Saw the trailer for Ted Demme's Blow, which almost certainly will. After all when was the last Johnny Depp movie that didn't? And when the hell is Penelope Cruise . . . erm, Cruz going to play a character that is actually from Spain?
That no-talent Eddie Burns is back, and marrying the still-hot Christy Turlington. Wasn't he totally in love with that no-talent Heather Graham, like, two weeks ago? Or was that Lauren Holly? . . . As for Tom and Nicole, unlike Ms. Kidman, we long expected this day would come. One of them is, y'know, a Scientologist. "They were the Hollywood dream couple, our Nic and Tom," one Aussie gossip columnist lamented. You mean it wasn't Linda Kozlowski and Paul Hogan?
Can someone explain to us why Canada bothers to have its own awards when the five Juno nominees for best-selling album are Eminem, Enrique Iglesias, 'N Sync, Britney Spears, and Creed? Ah well, at least they managed to get one Canadian in there. What's that? Creed's not Canadian? How's that possible? (A special note to our loyal readers: While we no longer live in Canada and thus cannot cover the Junos like the important breaking news it is, our friends in Ontario and Quebec have promised to send along some videotape. We wouldn't miss it for the world, especially with the glamorous location of this year's ceremonies.
It appears Lil' Stevie Malkmus' new live outfit includes the backup vocalizing and tambourine wizardry of his girlfriend. If it was anyone else, we'd disapprove of such a move, but in Steve's case we'll give him the benefit of the doubt and assume he means it as ironic mockery of solo artist pretensions. Either that, or he's gone all rock star on us.
Smash Mouth will be covering "I'm a Believer" for the upcoming DreamWorks animated flick, Shrek. They will then appear in the coming attractions for every movie ever. . . . Congratulations to Kent Manderville on breaking his scoring drought. . . . That suicide-by-cop thing is one f'd up bit of business. It makes way more sense to want to kill "the president." . . . Speaking of politics, our friend Keith Lyle correctly notes that J.Lo is simultaneously hot and repulsive. She's like a Puerto Rican Courtney Love. Of course, Jennifer would never humiliate herself by trying to get into Bobby Gillespie's trousers, but on the other hand, wouldn't she and Russell Crowe make a nice couple?
If the XFL does nothing more than make Lorne Michaels "despondent and enraged," well, we're OK with that. . . . The only thing duller than the Westminster Dog Show is the NPR report that morning. . . . By the way, Hitmen (with the exception of Mike Archie, who had two touchdowns; hey, Mike, so what if you got cut by the Titans—it's not like they ever won a Super Bowl or anything) SUCK!
We'd like to offer a second Culture Bunker Clio award to our man Jack for his beautiful performance in the Jack in the Box commercial with the nozzle.
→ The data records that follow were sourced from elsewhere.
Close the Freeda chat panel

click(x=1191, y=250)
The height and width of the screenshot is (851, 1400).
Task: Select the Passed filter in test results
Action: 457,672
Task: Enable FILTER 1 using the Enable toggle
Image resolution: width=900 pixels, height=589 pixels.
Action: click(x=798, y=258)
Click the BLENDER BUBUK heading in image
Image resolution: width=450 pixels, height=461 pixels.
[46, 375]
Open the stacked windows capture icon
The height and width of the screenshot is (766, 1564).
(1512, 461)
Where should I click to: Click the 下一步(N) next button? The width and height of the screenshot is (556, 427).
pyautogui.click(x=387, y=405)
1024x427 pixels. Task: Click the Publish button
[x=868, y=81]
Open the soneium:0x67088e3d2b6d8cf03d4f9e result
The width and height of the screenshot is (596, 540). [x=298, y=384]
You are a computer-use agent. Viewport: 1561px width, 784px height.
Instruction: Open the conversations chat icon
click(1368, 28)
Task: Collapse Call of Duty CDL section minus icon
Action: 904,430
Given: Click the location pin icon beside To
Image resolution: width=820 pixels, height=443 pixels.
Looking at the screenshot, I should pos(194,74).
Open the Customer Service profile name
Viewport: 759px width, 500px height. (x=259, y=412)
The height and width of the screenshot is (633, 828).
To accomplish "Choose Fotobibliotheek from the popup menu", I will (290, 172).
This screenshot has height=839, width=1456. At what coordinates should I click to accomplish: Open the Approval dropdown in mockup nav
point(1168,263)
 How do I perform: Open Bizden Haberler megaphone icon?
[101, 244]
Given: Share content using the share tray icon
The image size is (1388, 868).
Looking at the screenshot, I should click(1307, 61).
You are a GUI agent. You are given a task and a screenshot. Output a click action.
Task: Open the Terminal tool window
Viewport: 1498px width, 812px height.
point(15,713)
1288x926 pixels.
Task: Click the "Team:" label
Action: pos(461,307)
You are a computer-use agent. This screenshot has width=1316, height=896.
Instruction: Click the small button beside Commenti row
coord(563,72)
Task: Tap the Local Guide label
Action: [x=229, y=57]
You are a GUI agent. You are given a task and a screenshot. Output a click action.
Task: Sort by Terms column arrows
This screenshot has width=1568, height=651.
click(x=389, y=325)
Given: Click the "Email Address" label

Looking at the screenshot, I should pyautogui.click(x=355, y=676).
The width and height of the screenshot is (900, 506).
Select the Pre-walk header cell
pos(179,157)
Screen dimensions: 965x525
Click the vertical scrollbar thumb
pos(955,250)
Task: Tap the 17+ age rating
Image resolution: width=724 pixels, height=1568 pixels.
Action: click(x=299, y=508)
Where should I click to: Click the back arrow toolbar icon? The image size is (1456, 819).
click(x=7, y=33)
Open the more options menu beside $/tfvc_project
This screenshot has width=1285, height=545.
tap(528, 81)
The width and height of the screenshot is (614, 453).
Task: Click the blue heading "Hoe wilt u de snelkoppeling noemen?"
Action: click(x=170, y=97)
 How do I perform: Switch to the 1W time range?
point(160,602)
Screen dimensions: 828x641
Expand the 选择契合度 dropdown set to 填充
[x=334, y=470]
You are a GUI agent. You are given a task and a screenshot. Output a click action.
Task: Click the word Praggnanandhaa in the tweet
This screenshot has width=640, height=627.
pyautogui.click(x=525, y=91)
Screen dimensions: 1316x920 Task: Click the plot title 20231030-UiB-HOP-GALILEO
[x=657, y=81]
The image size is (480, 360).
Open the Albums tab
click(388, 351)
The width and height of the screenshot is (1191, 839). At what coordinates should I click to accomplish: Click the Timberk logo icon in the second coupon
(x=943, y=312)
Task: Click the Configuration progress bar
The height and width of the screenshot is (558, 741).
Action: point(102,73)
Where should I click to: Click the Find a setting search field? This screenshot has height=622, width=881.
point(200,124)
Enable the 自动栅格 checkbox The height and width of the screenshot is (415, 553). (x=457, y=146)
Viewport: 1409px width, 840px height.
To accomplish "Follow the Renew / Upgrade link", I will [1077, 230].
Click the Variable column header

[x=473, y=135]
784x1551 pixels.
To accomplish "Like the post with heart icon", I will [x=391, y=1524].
Jack is a subtly expressive comic actor. . . . Alas, the Snickers Cruncher is no better than a Whatchamacallit. It doesn't suck, but it doesn't live up to the Snickers name either. . . . Penn and Teller for Pizza Hut seems a little whorish, just because people who live (or once lived) in New York should never endorse fake pizza. Otherwise, we can't say anything bad about Penn, for long-ago obscure reasons. . . . Meanwhile, however much money Pizza Hut gave those two, you could give it all to us and we still wouldn't go see The Invisible Circus.
Finally, the correct answer is Gladiator, Ed Harris, Julia Roberts, Benicio Del Toro, Kate Hudson, Steven Soderbergh.